However, the Ninth Circuit has “carved out an exception to the presumption of access to judicial records” for “court records attached only to non-dispositive motions.” Id. (quoting Foltz, 331 F.3d at 1135). The court has reasoned that “the public has less of a need for access to court records attached only to non-dispositive motions because those documents are often ‘unrelated, or only tangentially related, to the underlying cause of action.'” Id. (quoting Foltz, 331 F.3d at 1135). “A ‘good cause' showing under Rule 26(c) will suffice to keep sealed records attached to non-dispositive motions.” Id. at 1180 (citing Foltz, 331 F.3d at 1135). The Ninth Circuit recently distinguished “dispositive” and “non-dispositive” motions. Ctr. for Auto Safety, 809 F.3d at 1097-98. It explained that these terms are not “mechanical classifications” and that “public access [to judicial records] will turn on whether the motion is more than tangentially related to the merits of a case.” Id. at 1097, 1101. Therefore, a party must satisfy the more demanding “compelling reasons” standard to seal a motion that is more than tangentially related to the merits of the case. Id. at 1101-02.
In this case, the sealed settlement agreement was attached to a motion to enforce a settlement agreement. In that motion, MSI argued that Plaintiffs and their counsel breached the settlement agreement's confidentiality provision and that Milliner failed to request dismissal of her FINRA claims against MSI in accordance with the agreement. Gilotti does not explain how the motion was “more than tangentially related to the merits” of the case, see id. at 1101, and the court finds that the issues presented in MSI's motion have nothing to do with the merits of the litigation. Accordingly, consistent with its July 8, 2019 order on sealing, the court finds that the good cause standard for sealing applies to the settlement agreement. See Milliner I, 2019 WL 2929831 at *1. [See also Docket No. 184 (May 21, 2019 Order re: Administrative Motion to File Under Seal).]

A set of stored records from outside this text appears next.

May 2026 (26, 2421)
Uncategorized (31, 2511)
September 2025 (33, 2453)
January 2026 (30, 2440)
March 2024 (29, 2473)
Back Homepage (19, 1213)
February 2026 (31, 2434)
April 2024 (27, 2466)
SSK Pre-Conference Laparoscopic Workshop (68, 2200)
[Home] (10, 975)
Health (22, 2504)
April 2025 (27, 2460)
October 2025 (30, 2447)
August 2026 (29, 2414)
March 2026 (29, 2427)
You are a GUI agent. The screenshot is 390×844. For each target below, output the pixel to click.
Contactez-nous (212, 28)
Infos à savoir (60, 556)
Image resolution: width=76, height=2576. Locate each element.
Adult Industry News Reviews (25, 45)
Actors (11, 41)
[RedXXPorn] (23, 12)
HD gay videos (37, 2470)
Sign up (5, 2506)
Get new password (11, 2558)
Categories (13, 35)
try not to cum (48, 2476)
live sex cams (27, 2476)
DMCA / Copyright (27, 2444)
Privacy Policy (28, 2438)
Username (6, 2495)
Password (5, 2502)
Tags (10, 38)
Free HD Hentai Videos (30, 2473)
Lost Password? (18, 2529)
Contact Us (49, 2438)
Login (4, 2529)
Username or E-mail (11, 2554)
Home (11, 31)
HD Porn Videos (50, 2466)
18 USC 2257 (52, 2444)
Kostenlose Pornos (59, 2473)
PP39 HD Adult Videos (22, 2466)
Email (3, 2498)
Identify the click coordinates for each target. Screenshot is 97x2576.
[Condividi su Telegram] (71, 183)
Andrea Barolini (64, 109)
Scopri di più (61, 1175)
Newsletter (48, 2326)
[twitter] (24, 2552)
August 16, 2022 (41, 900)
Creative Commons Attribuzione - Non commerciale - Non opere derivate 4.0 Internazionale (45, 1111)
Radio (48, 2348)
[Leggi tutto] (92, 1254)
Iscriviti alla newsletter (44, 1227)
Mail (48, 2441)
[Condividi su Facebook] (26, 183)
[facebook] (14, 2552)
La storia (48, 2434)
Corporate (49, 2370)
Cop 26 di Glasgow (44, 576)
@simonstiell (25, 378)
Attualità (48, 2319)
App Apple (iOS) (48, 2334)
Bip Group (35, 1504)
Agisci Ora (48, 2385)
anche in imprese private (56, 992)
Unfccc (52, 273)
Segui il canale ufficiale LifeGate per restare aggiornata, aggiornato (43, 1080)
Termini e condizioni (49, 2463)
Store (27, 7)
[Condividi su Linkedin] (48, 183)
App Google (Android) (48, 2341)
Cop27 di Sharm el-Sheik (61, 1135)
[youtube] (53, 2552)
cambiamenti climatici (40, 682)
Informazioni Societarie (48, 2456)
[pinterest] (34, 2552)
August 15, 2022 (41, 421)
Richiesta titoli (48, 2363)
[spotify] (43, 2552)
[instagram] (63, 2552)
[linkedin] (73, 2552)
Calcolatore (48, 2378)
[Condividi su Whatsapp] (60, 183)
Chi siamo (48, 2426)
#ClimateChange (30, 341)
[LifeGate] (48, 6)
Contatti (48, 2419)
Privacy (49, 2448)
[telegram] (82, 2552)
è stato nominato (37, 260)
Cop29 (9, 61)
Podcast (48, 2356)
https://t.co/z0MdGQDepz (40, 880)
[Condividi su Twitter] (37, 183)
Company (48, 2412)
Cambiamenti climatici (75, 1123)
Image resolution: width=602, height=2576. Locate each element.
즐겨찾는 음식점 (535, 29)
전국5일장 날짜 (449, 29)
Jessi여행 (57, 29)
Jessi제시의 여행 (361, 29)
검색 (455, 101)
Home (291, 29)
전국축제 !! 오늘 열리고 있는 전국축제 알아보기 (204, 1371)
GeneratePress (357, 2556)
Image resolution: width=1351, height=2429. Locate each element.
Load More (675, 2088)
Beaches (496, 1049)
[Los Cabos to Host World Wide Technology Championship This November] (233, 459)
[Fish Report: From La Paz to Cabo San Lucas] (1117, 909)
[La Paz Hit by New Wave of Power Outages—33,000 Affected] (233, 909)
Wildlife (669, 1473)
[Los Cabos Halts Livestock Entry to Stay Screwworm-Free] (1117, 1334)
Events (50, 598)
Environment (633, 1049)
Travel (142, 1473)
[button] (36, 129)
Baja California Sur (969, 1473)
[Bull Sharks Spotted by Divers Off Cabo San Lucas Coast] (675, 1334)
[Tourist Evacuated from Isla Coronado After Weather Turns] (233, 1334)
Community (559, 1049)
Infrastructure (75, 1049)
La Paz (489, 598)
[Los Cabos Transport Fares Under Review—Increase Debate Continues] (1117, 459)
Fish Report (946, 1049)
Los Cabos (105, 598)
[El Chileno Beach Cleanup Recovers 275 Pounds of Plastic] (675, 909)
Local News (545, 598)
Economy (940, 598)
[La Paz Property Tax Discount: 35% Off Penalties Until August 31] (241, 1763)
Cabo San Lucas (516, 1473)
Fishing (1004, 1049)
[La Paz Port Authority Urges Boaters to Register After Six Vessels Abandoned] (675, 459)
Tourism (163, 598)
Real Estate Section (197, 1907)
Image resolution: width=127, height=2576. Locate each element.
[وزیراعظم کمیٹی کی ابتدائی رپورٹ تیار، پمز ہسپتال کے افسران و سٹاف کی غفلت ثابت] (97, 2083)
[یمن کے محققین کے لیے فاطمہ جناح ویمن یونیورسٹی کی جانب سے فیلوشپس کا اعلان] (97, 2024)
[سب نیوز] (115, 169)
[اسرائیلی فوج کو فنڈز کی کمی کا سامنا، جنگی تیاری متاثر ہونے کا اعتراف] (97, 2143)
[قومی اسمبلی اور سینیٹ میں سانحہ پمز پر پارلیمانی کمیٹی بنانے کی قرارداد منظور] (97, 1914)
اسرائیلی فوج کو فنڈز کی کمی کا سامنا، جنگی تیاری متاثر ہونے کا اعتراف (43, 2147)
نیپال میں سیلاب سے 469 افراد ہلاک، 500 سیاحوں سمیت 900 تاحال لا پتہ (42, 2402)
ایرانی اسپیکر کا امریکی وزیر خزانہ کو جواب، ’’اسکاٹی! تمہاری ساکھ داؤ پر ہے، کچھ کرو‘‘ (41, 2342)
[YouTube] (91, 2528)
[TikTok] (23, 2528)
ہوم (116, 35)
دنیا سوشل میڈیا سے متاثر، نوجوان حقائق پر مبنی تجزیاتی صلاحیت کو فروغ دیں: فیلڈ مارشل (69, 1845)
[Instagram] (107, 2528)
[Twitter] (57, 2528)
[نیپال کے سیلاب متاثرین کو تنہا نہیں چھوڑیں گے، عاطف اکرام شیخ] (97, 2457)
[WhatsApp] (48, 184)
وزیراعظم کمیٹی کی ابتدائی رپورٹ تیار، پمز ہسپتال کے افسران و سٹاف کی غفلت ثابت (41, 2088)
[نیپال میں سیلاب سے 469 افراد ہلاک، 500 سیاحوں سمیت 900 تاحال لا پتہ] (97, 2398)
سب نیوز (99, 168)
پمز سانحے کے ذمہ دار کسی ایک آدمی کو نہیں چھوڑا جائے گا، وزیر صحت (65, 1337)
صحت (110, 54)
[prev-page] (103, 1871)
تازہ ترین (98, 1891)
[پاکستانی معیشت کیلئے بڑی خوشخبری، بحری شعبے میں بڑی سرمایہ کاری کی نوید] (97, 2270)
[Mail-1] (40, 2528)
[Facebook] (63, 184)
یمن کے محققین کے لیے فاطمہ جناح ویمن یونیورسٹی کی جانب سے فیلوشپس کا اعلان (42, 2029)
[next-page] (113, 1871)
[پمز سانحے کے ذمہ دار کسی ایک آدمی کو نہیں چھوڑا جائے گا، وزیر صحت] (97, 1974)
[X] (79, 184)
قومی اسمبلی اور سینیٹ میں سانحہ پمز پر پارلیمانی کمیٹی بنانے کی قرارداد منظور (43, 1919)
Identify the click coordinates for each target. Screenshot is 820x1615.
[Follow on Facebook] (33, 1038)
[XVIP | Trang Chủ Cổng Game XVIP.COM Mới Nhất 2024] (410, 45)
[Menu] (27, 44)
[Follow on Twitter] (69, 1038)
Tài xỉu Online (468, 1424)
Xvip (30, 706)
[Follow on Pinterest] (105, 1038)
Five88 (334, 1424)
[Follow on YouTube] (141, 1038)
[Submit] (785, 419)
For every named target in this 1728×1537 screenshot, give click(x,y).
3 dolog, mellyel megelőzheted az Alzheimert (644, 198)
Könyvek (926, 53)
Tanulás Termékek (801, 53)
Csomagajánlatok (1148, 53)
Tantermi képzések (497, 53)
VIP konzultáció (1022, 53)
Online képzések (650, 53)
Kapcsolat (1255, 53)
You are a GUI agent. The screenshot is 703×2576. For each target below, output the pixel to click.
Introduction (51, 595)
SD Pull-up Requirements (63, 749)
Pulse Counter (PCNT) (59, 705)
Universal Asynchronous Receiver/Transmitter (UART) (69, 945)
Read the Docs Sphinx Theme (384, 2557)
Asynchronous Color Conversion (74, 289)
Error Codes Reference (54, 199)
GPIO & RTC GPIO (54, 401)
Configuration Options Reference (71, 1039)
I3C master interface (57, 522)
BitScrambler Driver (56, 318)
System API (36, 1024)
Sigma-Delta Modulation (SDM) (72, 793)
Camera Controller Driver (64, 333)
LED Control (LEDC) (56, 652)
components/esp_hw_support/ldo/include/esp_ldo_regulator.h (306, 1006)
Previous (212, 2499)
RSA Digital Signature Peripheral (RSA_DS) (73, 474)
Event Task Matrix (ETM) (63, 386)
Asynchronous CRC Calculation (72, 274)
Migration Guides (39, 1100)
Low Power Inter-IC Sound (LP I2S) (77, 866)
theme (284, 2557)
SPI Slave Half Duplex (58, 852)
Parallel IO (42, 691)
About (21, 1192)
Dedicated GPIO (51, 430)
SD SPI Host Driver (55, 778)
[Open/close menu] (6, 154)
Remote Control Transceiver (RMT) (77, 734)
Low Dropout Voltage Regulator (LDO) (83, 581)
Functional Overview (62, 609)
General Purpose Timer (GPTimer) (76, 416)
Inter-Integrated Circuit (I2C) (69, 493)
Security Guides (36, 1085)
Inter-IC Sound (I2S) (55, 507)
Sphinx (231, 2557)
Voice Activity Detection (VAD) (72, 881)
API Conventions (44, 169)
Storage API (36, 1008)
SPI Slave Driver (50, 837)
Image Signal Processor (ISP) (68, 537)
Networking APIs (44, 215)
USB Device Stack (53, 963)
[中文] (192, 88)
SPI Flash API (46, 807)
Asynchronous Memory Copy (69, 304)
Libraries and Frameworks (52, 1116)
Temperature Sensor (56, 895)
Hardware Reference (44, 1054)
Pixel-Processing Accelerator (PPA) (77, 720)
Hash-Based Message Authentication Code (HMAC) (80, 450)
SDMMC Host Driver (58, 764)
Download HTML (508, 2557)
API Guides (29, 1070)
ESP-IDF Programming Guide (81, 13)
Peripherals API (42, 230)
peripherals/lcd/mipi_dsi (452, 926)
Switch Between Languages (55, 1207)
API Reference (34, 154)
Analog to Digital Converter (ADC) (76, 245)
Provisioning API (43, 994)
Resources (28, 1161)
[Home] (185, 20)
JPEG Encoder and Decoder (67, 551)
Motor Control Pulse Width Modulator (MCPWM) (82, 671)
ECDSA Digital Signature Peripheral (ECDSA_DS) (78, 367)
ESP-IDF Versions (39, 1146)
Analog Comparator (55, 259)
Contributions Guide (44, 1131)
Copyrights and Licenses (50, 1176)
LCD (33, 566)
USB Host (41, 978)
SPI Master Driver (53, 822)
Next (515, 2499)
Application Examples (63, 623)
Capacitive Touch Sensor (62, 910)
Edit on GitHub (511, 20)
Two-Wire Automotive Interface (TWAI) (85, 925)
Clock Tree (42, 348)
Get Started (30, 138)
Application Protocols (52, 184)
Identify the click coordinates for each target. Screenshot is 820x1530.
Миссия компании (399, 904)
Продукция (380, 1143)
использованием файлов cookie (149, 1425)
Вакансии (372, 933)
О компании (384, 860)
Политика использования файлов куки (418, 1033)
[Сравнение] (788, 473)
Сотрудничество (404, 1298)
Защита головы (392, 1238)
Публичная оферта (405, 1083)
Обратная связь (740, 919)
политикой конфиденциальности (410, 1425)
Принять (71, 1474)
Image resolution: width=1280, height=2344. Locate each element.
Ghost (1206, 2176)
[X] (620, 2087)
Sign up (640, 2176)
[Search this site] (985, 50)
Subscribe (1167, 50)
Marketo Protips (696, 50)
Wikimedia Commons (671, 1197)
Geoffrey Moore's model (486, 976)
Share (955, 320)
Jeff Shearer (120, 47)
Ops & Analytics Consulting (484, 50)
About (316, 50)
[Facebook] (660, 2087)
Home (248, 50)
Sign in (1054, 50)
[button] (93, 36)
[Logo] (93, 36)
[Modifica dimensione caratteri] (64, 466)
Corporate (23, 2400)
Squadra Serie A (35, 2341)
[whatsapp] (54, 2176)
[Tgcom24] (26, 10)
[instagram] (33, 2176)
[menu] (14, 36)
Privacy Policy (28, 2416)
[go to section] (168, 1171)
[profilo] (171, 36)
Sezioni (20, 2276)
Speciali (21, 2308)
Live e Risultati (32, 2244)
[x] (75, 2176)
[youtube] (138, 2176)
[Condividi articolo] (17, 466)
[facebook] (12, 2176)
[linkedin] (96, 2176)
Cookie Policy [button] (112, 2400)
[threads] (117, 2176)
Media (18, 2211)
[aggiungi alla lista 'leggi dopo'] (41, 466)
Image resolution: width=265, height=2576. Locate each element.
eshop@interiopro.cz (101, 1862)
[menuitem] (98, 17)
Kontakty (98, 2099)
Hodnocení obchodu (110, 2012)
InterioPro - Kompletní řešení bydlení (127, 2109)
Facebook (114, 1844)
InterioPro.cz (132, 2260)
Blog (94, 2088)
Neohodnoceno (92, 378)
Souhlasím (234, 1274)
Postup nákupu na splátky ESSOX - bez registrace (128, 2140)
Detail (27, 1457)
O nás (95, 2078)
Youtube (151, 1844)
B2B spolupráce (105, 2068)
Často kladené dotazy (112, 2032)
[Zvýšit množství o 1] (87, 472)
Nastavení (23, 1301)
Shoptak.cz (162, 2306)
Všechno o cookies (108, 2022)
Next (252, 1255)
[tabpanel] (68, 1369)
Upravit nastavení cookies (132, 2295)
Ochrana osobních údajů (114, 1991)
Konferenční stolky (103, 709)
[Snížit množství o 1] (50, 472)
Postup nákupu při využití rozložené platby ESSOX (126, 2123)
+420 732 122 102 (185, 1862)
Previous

As discussed below, the ruling in this motion would be the same if the court used the “compelling reason” standard.
Rule 26 provides that a “court may, for good cause, issue an order to protect a party or person from annoyance, embarrassment, oppression, or undue burden or expense.” Fed.R.Civ.P. 26(c)(1). “For good cause to exist, the party seeking protection bears the burden of showing specific prejudice or harm will result if no protective order is granted.” Phillips ex rel. Ests. of Byrd v. Gen. Motors Corp., 307 F.3d 1206, 1210-11 (9th Cir. 2002) (citations omitted). “Broad allegations of harm, unsubstantiated by specific examples or articulated reasoning” are insufficient. Beckman, 966 F.2d at 476. “If a court finds particularized harm will result from disclosure of information to the public, then it balances the public and private interests to decide whether a protective order is necessary.” Phillips, 307 F.3d at 1211.
Here, counsel explains that MSI considered the confidentiality provision in the settlement agreement “a material term, ” and that without such a provision, MSI “very likely would not have agreed to settle the case.” [Docket No. 185 (Ahern Decl. May 24, 2019) ¶ 2.] He explains that the confidentiality provision was important “to guard against” an argument “that MSI effectively admitted liability in this case by settling” that could be used against it in future litigation. Id. According to counsel, “[p]art of that calculus in deciding to settle was that Sturgeon-Garcia would not be able to try to equate the settlement to an admission of liability, ” and that by filing the settlement agreement with Gilotti's FINRA claim, Sturgeon-Garcia “has effectively eviscerated that material term of the settlement.” Id. at ¶ 3. Counsel also notes that the only reason MSI filed a copy of the settlement agreement with the court was to try to enforce the agreement. He concludes that this case involves “private parties and subject-matter that does not generally affect the public interest, ” and that the “interest in fostering settlement through the use of confidentiality provisions outweighs any interest in the public having access to the settlement agreement.” Id. at ¶¶ 4, 5.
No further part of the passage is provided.